Le président de l’Union africaine (UA) a fermement condamné, le 17 novembre, le «commerce abject de migrants qui prévaut en ce moment en Lybie». Alpha Condé a également promis un certain nombre de dispositions pour mettre fin à cette «situation abjecte et indigne».

Le président de l’UA, Alpha Conde en septembre 2011 à New York. © REUTERS/Chip East

 

L’Union africaine (UA) est sortie de sa réserve pour mêler sa voix à la vague de dénonciations sur le traitement infligé aux migrants en Libye. En effet, le président de l’UA a exprimé, le 17 novembre, son indignation face au «commerce abject de migrants qui prévaut en ce moment en Lybie». Et Alpha Condé de condamner fermement «cette pratique d’un autre âge».

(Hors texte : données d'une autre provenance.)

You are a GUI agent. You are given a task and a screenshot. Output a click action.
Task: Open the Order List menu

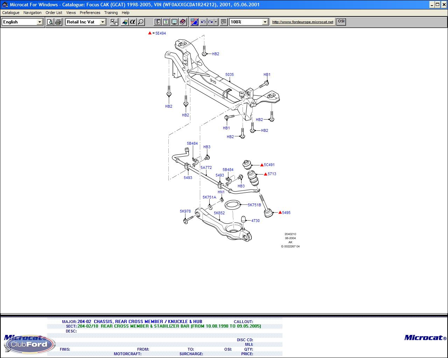coord(54,13)
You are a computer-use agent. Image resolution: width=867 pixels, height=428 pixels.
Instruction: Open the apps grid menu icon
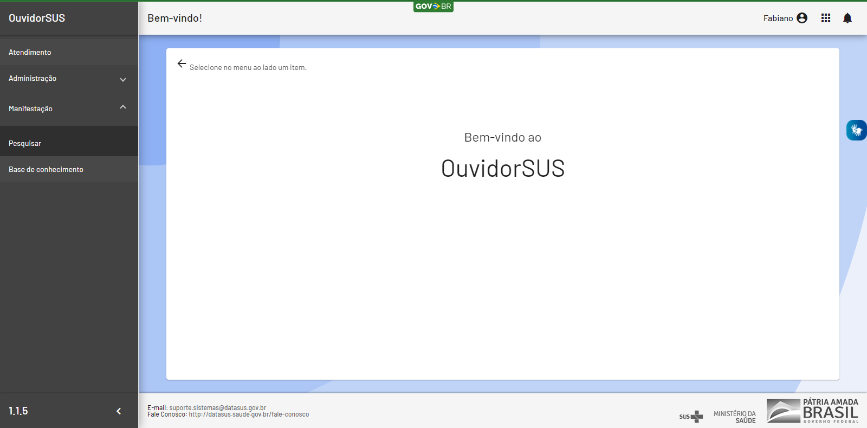click(825, 18)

A cet effet, l’UA a invité instamment les autorités libyennes à «ouvrir une enquête, situer les responsabilités et traduire devant la justice les personnes incriminées». Tout comme elle a invité les autorités libyennes à «revoir les conditions de détention des migrants». Car, a insisté Alpha Condé «ces pratiques modernes d’esclavage doivent cesser et l’Union Africaine usera de tous les moyens à sa disposition pour que plus jamais pareille ignominie ne se répète».

Sur le contient, Alpha Condé a notamment annoncé une concertation urgente avec ses pairs pour prendre rapidement des initiatives visant à mettre fin à ce scandale. «Nous allons prendre des dispositions pour obliger les pays qui ont permis cela de mettre fin à cette situation aussi abjecte, indigne et qui est contraire à tout humanisme. Ces jours-ci nous allons prendre au niveau de l’Union africaine des mesures pour montrer à quel point nous sommes opposés à cela», a promis le dirigeant guinéen.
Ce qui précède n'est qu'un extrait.